→ **Belge Alıntısı**
<<<<

28 Ocak 2011 Cuma

Kurtlar Vadisi: Mavi Marmara




ALPER TURGUT


Neredeyse tamamı çatışma sahnelerinden oluşan ve resmen İsrail’e savaş açan bir intikam filmi görünümündeki “Kurtlar Vadisi Filistin”, tek kelimeyle misillemeye dair. Mavi Marmara gemisinde, İsrailli askerler tarafından gerçekleştirilen ve dokuz can alan kanlı baskına, Kurtlar Vadisi’nin takım elbiseli ve gerçekten oyunculuktan bihaber elemanları, beyazperdeyi kırmızı perdeye çevirerek karşılık veriyorlar. Bu yapım, inanç ve duygu sömürüsü odaklı ve elbette, tek hedefi gişe…

Filmin yönetmeni Zübeyr Şaşmaz, yapımcısı Raci Şaşmaz. Senaryo ise Raci Şaşmaz, Bahadır Özdener ve Cüneyt Aysan’a ait. Kurtlar Vadisi Filistin’in başrollerinde Necati Şaşmaz, Gürkan Uygun, Kenan Çoban, Nur Aysan, Erdal Beşikçioğlu, Erkan Sever, Zafer Diper, Umut Karadağ ve Mustafa Yaşar var.

>>>>

→ **Alıştırma Bölümleri**
A - Film eleştirisine göre şu soruları yanıtlayın:
(i) Yazının başında hangi tarih yer alıyor?
(ii) Mavi Marmara gemisine yapılan baskında kaç kişi hayatını kaybetti?
(iii) Filmin yönetmeni kimdir?
B - Film eleştirisinde "ALPER TURGUT" sözlerinden başlayıp "Mustafa Yaşar var." sözleri de dahil olmak üzere bu sözlere kadar uzanan bölümü kelimesi kelimesine aktarın.
Buradan sonraki kayıtlar başka bir kaynaktan alınmıştır.

Kayıtlar
<<<<

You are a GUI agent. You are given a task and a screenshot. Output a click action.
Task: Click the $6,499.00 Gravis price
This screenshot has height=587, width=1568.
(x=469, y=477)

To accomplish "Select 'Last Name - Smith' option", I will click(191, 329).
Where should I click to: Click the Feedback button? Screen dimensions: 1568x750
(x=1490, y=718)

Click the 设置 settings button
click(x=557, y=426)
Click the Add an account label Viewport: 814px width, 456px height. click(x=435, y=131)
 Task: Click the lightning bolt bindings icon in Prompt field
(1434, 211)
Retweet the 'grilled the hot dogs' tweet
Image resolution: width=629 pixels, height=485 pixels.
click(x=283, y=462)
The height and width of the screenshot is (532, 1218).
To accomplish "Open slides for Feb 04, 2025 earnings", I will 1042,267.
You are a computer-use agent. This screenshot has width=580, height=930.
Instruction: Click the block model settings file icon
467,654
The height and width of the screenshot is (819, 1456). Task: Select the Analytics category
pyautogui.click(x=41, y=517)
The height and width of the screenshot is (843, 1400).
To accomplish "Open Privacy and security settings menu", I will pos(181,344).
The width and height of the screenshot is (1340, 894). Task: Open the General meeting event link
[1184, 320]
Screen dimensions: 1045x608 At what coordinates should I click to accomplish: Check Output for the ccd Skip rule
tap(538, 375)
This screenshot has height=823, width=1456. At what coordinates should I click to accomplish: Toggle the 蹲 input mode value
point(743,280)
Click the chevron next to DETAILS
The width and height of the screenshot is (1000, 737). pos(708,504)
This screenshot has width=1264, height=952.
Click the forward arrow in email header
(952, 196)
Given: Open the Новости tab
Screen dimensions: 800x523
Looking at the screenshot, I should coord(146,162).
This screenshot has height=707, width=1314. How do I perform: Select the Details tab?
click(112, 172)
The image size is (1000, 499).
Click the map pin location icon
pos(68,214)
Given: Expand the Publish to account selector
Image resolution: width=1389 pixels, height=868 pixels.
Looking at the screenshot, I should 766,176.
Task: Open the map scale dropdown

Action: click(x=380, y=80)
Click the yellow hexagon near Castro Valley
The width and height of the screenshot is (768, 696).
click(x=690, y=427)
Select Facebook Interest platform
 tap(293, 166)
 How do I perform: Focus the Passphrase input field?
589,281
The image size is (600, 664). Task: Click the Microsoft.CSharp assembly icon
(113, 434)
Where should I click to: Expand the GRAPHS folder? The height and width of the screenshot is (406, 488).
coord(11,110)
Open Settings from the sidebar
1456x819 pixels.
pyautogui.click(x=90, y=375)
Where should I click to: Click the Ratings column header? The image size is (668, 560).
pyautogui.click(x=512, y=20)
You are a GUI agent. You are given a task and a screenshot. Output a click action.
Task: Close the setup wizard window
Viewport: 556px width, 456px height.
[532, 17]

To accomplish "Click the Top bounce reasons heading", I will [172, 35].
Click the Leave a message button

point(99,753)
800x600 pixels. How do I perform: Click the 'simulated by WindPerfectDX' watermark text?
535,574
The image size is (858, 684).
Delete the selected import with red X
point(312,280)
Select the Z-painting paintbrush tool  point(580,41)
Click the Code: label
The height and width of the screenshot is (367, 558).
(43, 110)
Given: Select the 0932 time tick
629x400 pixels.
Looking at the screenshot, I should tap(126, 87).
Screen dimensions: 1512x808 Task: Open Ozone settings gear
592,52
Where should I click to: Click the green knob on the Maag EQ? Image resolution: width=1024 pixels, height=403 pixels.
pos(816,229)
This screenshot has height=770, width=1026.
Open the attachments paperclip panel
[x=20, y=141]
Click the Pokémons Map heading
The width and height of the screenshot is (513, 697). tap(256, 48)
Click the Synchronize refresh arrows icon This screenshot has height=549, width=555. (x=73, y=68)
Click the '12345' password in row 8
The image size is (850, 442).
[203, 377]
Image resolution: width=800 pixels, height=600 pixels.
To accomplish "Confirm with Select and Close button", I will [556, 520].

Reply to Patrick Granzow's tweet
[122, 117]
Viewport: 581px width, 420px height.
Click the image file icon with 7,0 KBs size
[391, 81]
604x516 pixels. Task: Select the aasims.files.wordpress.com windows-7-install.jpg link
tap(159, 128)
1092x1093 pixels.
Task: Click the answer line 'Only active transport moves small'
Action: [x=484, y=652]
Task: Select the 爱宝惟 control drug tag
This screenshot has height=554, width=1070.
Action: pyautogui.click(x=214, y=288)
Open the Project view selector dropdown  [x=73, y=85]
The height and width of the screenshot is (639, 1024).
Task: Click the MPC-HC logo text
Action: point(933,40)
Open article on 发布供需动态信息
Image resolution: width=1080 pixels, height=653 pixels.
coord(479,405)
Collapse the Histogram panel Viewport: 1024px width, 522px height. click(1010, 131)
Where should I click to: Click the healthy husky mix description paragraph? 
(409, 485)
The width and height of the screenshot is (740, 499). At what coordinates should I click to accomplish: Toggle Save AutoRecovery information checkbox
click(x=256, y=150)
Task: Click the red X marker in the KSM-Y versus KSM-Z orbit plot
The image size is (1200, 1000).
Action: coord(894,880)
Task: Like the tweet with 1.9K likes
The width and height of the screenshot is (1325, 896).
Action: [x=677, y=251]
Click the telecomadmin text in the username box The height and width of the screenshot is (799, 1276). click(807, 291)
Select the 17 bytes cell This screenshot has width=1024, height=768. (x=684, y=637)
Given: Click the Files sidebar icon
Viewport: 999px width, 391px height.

>>>>

→ **Eksiksiz Yanıtlar**
A -
(i) 28 Ocak 2011 Cuma
(ii) Dokuz kişi
(iii) Zübeyr Şaşmaz

B -
ALPER TURGUT


Neredeyse tamamı çatışma sahnelerinden oluşan ve resmen İsrail’e savaş açan bir intikam filmi görünümündeki “Kurtlar Vadisi Filistin”, tek kelimeyle misillemeye dair. Mavi Marmara gemisinde, İsrailli askerler tarafından gerçekleştirilen ve dokuz can alan kanlı baskına, Kurtlar Vadisi’nin takım elbiseli ve gerçekten oyunculuktan bihaber elemanları, beyazperdeyi kırmızı perdeye çevirerek karşılık veriyorlar. Bu yapım, inanç ve duygu sömürüsü odaklı ve elbette, tek hedefi gişe…

Filmin yönetmeni Zübeyr Şaşmaz, yapımcısı Raci Şaşmaz. Senaryo ise Raci Şaşmaz, Bahadır Özdener ve Cüneyt Aysan’a ait. Kurtlar Vadisi Filistin’in başrollerinde Necati Şaşmaz, Gürkan Uygun, Kenan Çoban, Nur Aysan, Erdal Beşikçioğlu, Erkan Sever, Zafer Diper, Umut Karadağ ve Mustafa Yaşar var.